Collected data entries
'''
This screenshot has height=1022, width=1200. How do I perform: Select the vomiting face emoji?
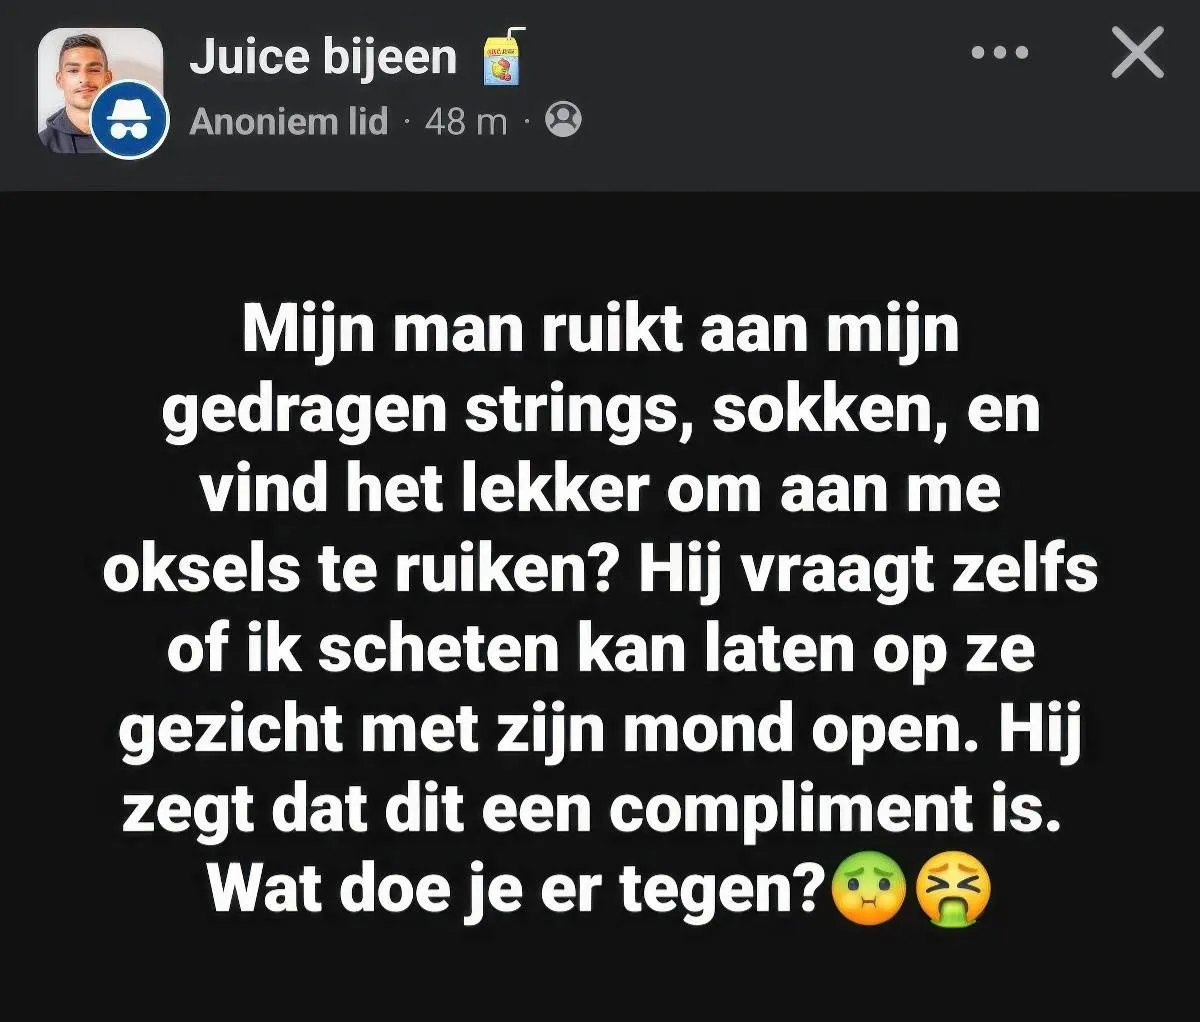coord(954,889)
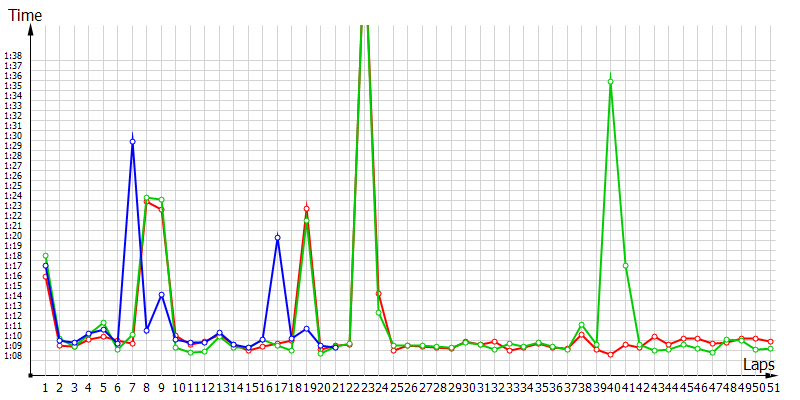Click the blue data point at lap 9
Viewport: 800px width, 400px height.
161,295
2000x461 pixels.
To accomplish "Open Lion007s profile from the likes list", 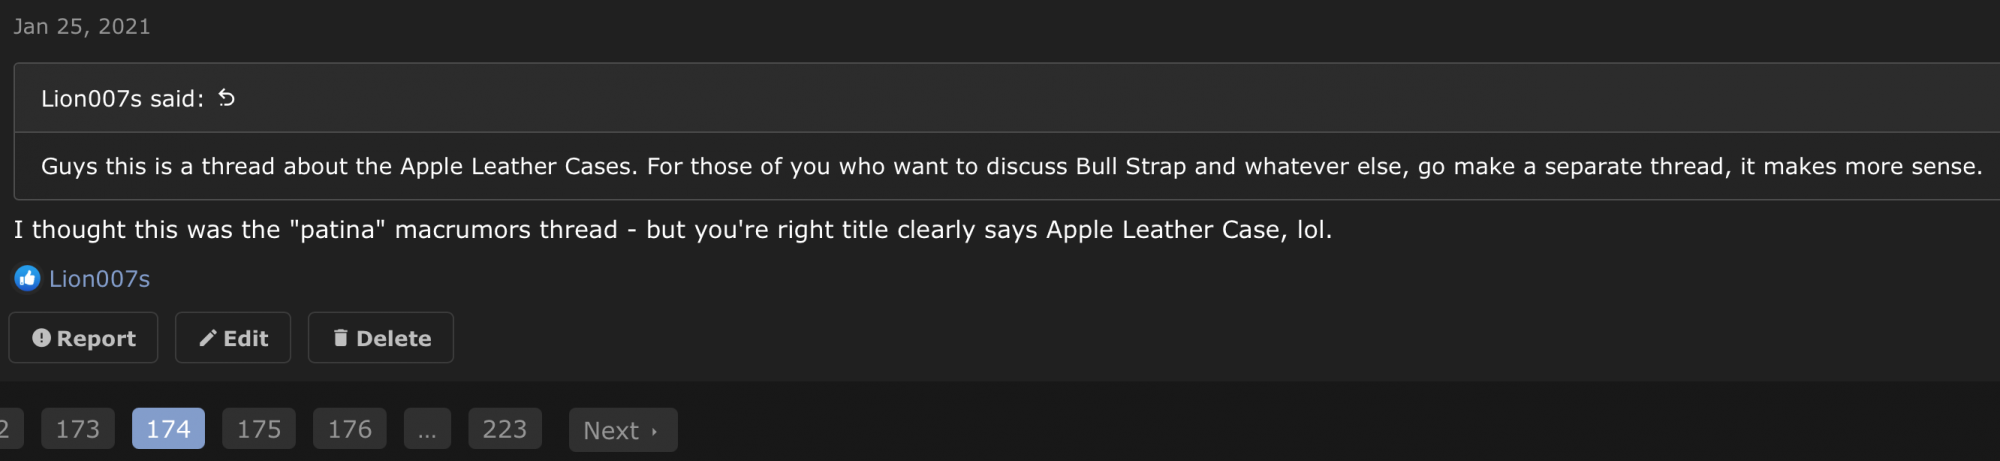I will click(x=99, y=279).
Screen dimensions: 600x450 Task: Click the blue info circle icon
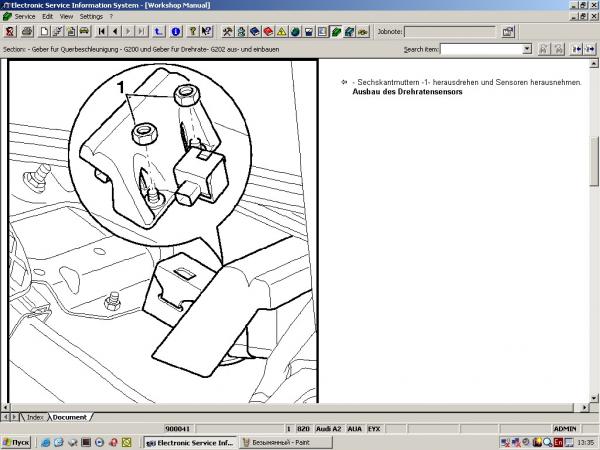(176, 31)
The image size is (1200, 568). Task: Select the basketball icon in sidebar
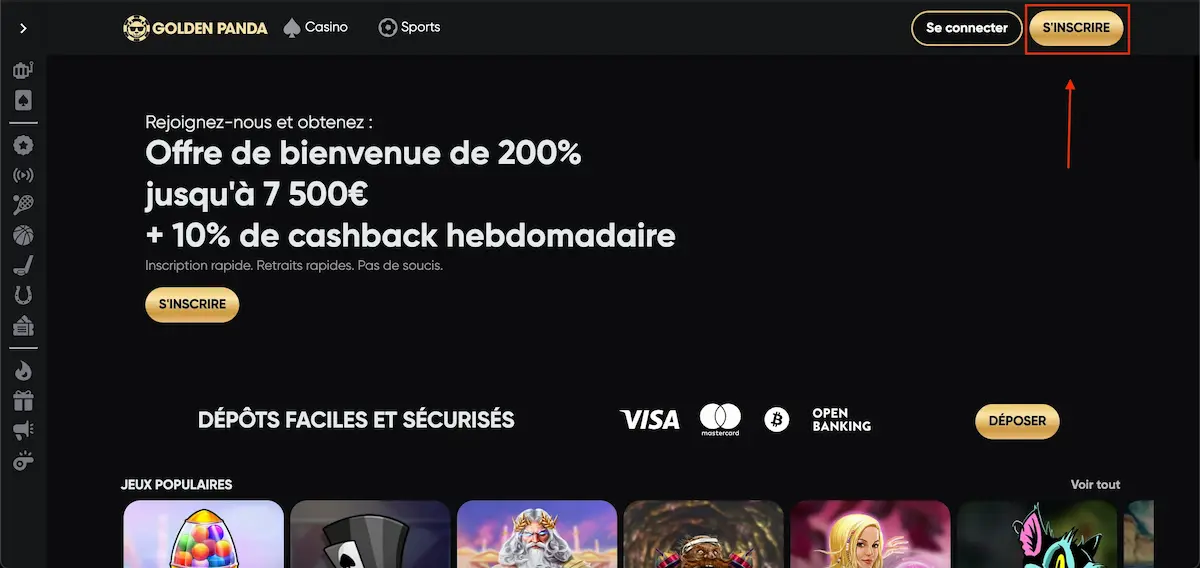tap(23, 236)
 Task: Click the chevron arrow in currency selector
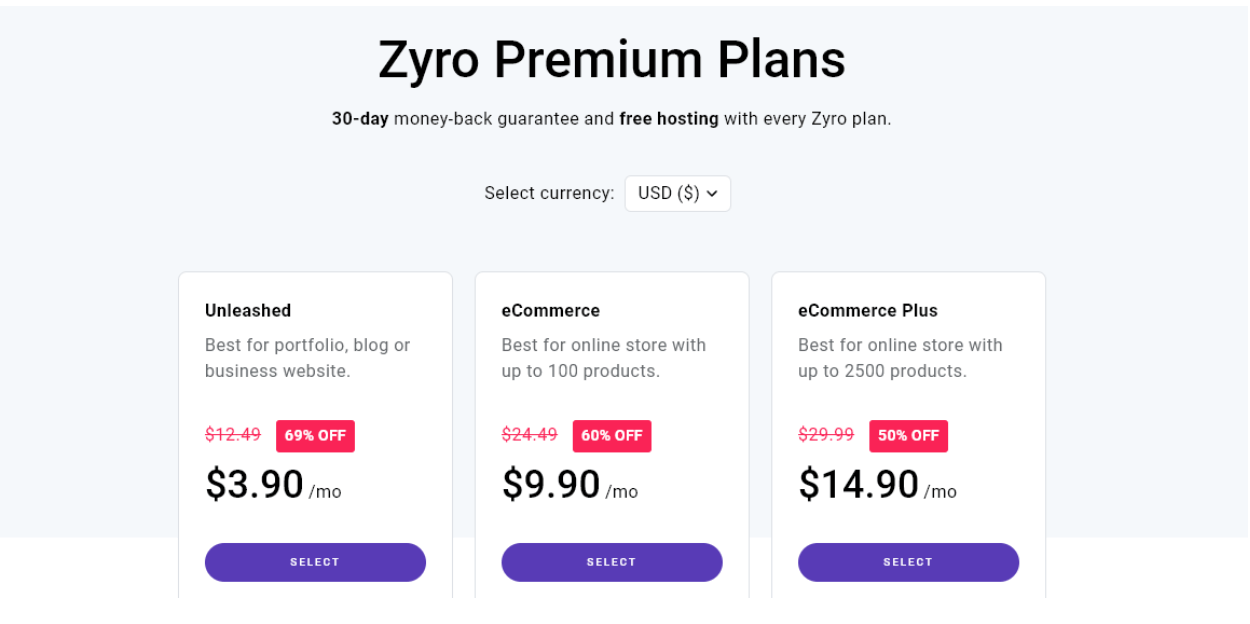coord(712,194)
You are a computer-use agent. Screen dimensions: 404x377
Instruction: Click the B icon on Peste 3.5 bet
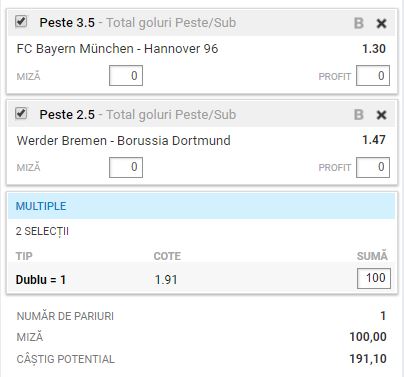click(x=359, y=23)
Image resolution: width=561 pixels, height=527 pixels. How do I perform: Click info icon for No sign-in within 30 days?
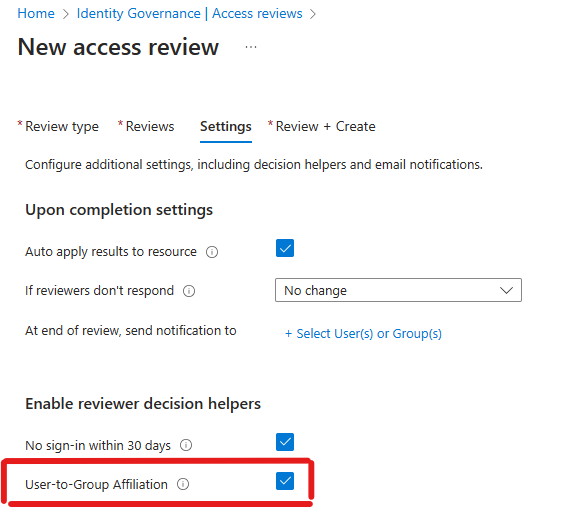click(186, 445)
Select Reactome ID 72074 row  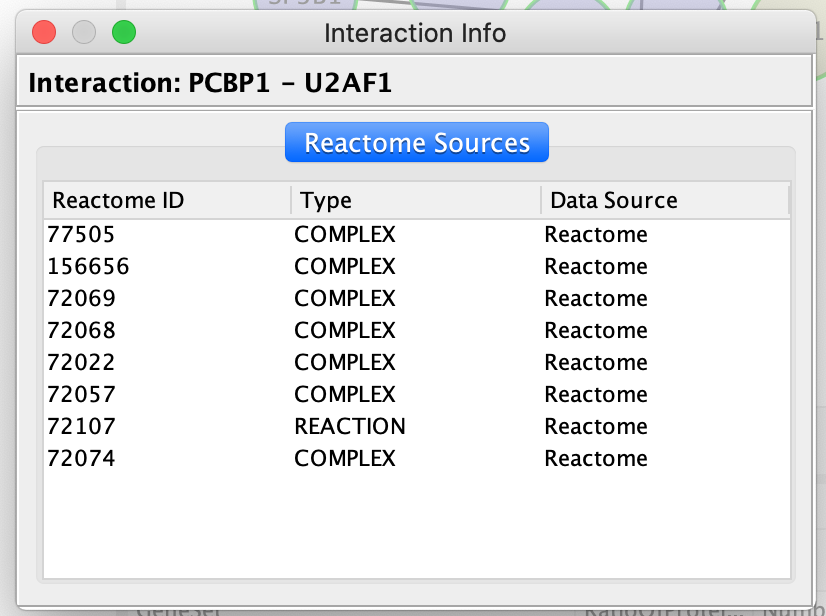(x=81, y=459)
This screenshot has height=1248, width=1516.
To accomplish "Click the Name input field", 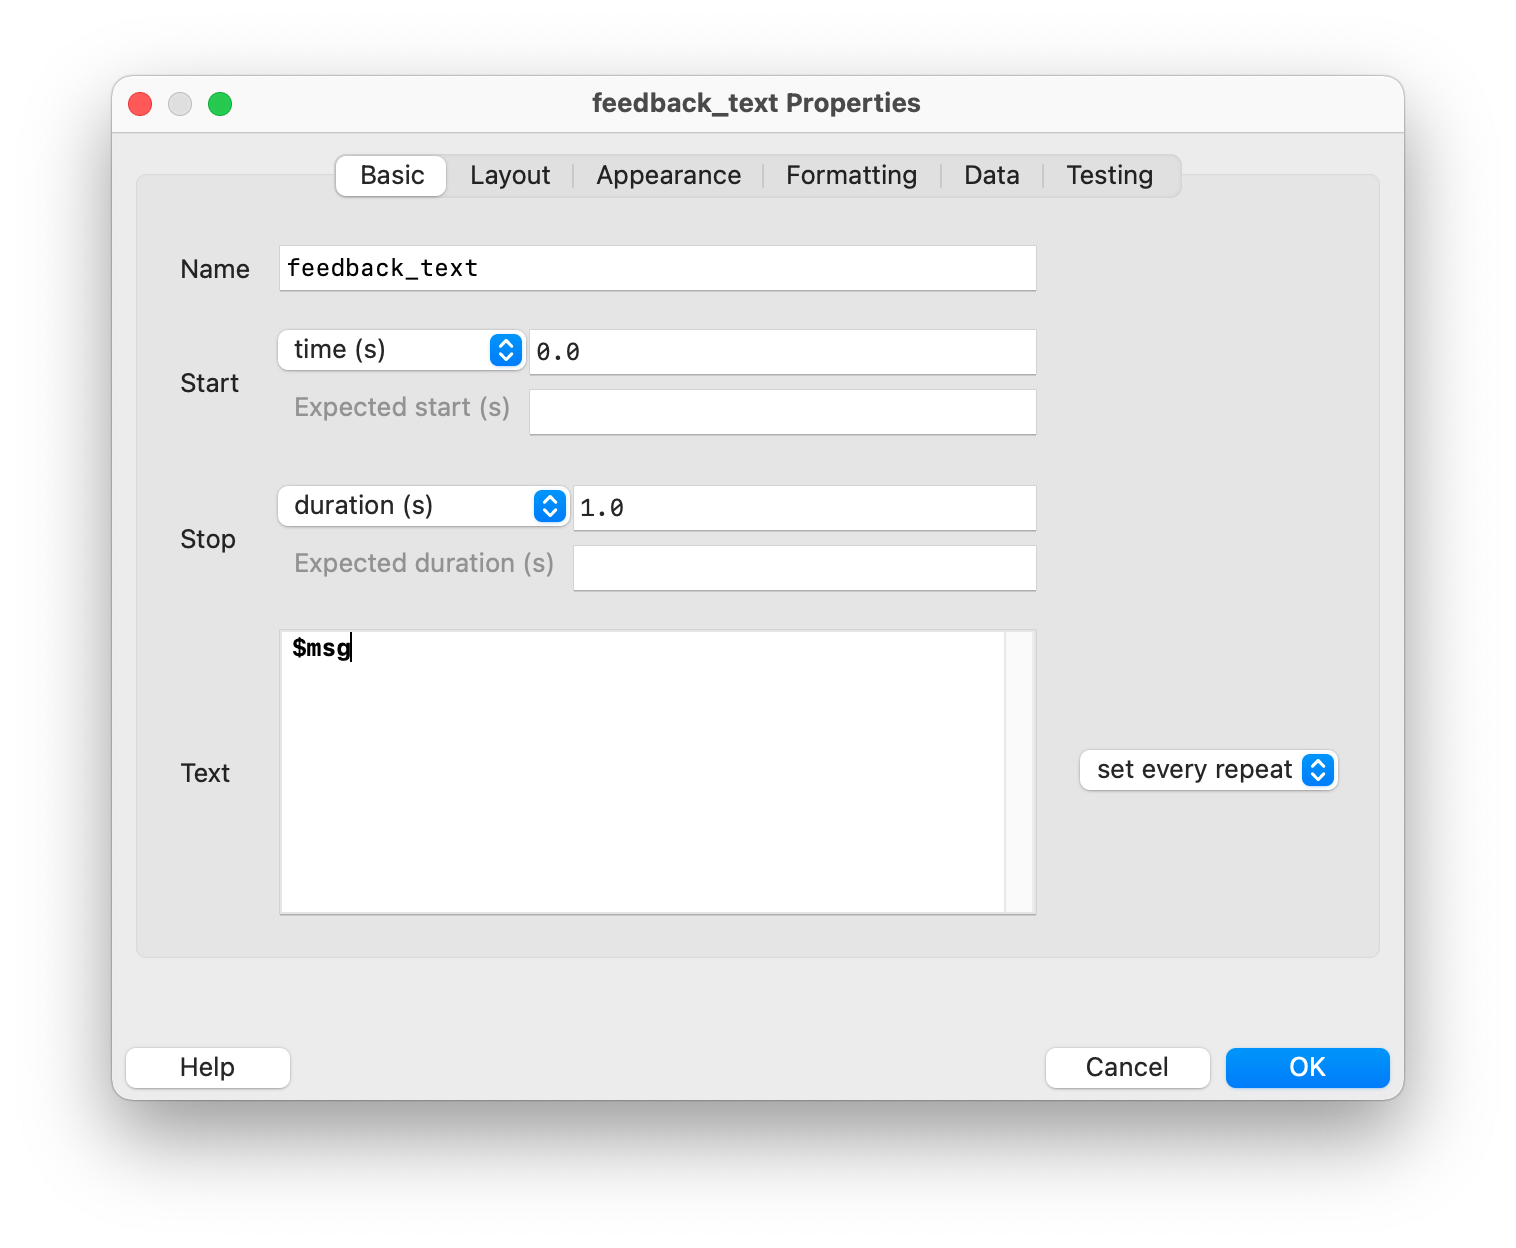I will [x=657, y=269].
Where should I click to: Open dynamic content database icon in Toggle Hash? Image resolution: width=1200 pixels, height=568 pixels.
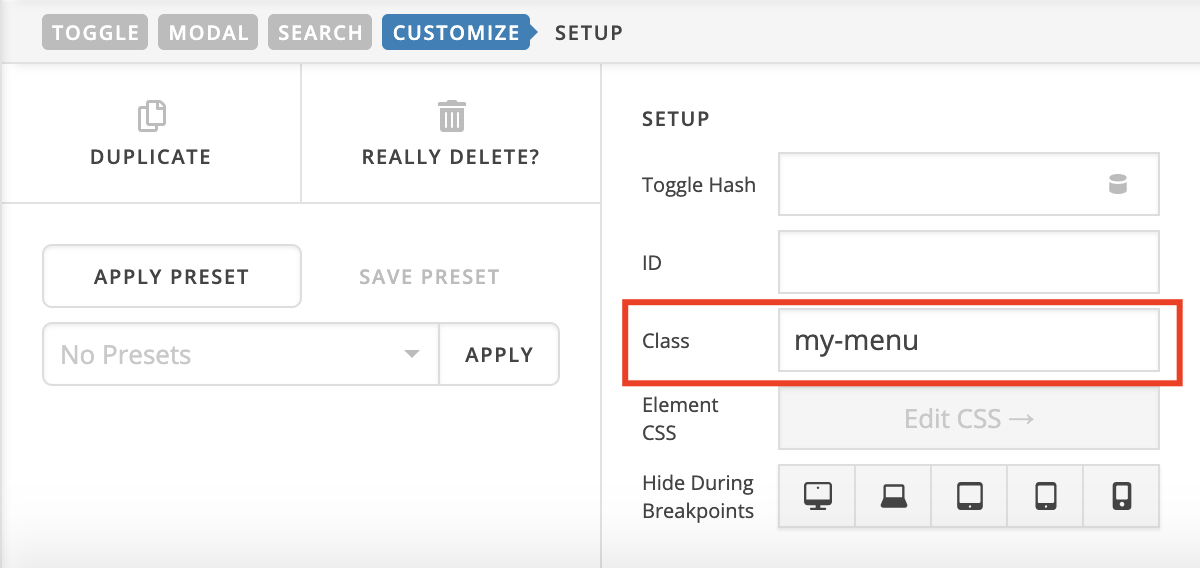click(x=1118, y=184)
'''
*Task details*
Retype exactly the lines above, starting at the line containing "Where should I" and ending with the last line, both included; leave out the pictures.

*Result of the exercise*
Where should I click to: Open dynamic content database icon in Toggle Hash? Image resolution: width=1200 pixels, height=568 pixels.
click(x=1118, y=184)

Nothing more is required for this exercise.